Without images, there is no memory, and without memory, there is no history. When we talk about images, we are also talking about language, memory, and knowledge. Starting from this premise, we can assert that the tragedy of the Shoah must be possible to imagine. Far away from Adorno's thoughts, which denied the possibility of poetry after this disaster, the circumstance posed the sublimity of Auschwitz, making horror inconceivable and unspeakable, concepts that, in the future, bear the weight of forgetfulness. Can we then continue to argue, nowadays, that there is no way to represent the Shoah?
Elizabeth Dychter takes a defined stance of resistance and proposes an image for such atrocity; the sculptural ceramics is the chosen means through which she translates her father's experiences in Auschwitz. Those torsos with bowed heads that reveal their drama in the cracking of the glaze, figures of those marching towards the trains, without distinguishing features, anonymous, their identities lost.

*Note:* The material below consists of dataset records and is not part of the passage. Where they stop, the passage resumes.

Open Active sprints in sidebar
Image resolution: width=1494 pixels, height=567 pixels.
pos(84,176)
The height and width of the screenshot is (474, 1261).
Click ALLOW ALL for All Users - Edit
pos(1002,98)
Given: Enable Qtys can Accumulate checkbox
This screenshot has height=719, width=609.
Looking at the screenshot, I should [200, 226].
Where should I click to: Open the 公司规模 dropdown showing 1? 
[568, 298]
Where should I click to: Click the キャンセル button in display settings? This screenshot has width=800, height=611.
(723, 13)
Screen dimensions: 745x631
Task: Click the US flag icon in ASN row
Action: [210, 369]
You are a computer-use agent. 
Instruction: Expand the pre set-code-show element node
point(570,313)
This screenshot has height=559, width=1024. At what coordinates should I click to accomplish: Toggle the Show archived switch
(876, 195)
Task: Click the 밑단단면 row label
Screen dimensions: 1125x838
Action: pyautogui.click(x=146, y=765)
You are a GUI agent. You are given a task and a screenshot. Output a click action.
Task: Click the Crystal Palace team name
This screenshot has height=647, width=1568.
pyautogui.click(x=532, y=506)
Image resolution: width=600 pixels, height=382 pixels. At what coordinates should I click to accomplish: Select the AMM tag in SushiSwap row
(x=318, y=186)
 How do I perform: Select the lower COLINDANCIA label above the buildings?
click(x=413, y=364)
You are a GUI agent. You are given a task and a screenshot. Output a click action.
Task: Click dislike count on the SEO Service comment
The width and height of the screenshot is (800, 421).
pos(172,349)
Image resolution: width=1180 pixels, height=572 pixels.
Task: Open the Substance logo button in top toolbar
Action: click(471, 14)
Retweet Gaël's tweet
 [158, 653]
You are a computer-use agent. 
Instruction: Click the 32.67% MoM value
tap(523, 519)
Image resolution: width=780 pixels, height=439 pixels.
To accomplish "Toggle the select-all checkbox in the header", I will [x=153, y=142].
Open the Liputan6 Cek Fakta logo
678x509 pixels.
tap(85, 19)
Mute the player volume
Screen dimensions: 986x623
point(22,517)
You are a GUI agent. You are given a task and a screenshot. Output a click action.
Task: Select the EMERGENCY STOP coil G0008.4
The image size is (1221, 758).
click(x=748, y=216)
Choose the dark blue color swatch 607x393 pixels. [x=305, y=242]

The artist presents us with a history of horror but with a renewed interpretation, since she did not live through such circumstances. Undoubtedly, addressing historical trauma from an aesthetic perspective presents disagreements and ambiguities, but the truth is that every memory could be laden with these concerns because there is no singular and all-encompassing collective memory.
This shows us that the resistance of the images represented in this sculptural corpus entails that history does not close and paves the way for these events not to fall into oblivion.